--- Given information Enclosed Below ---
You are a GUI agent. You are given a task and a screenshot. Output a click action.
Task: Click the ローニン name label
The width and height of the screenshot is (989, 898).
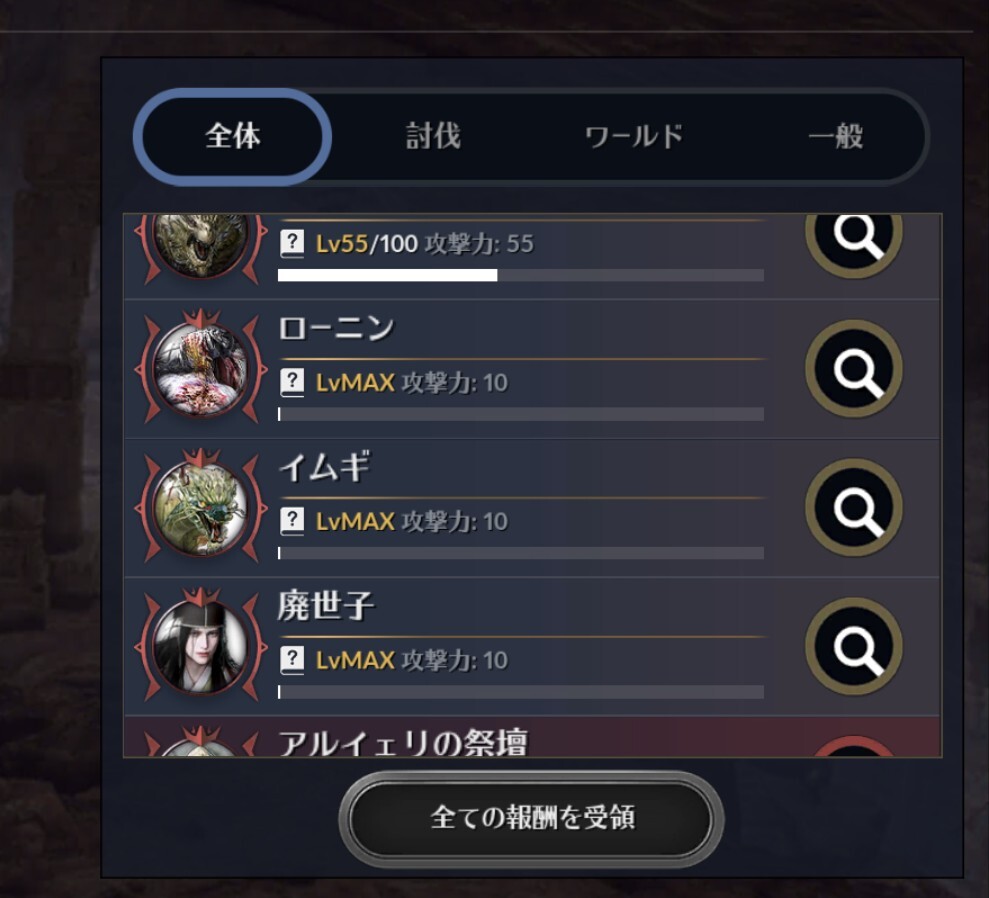(x=336, y=329)
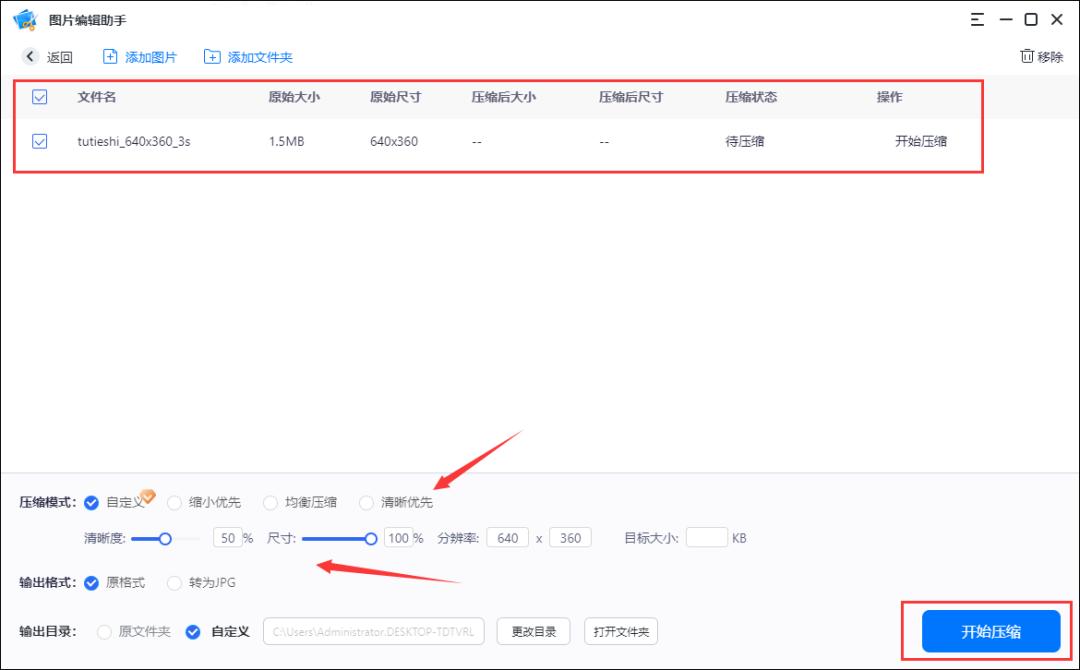1080x670 pixels.
Task: Click the 移除 trash icon to remove files
Action: (x=1029, y=57)
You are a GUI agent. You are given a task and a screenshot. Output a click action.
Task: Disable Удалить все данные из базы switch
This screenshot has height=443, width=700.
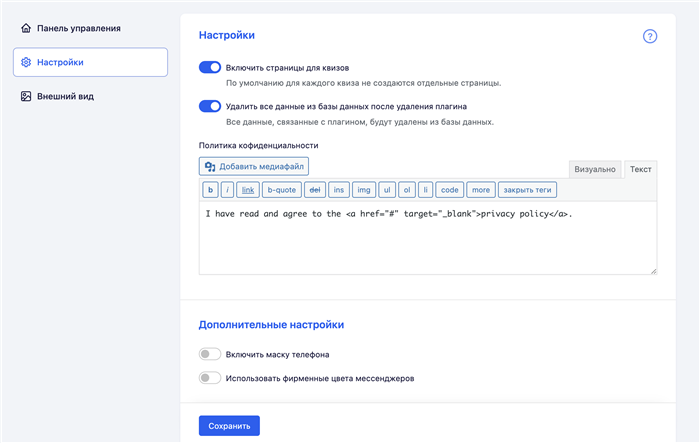pos(210,106)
--- End of Enclosed Given information ---
» Task: What is needed is an exact printout of every record above, with the pictures left out.

» Exercise answer:
You are a GUI agent. You are given a task and a screenshot. Output a click action.
Task: Click the ローニン name label
The width and height of the screenshot is (989, 898).
(x=336, y=329)
1080x670 pixels.
Task: Click the 移除 trash icon to remove files
Action: (x=1029, y=57)
You are a GUI agent. You are given a task and a screenshot. Output a click action.
Task: Disable Удалить все данные из базы switch
This screenshot has height=443, width=700.
pos(210,106)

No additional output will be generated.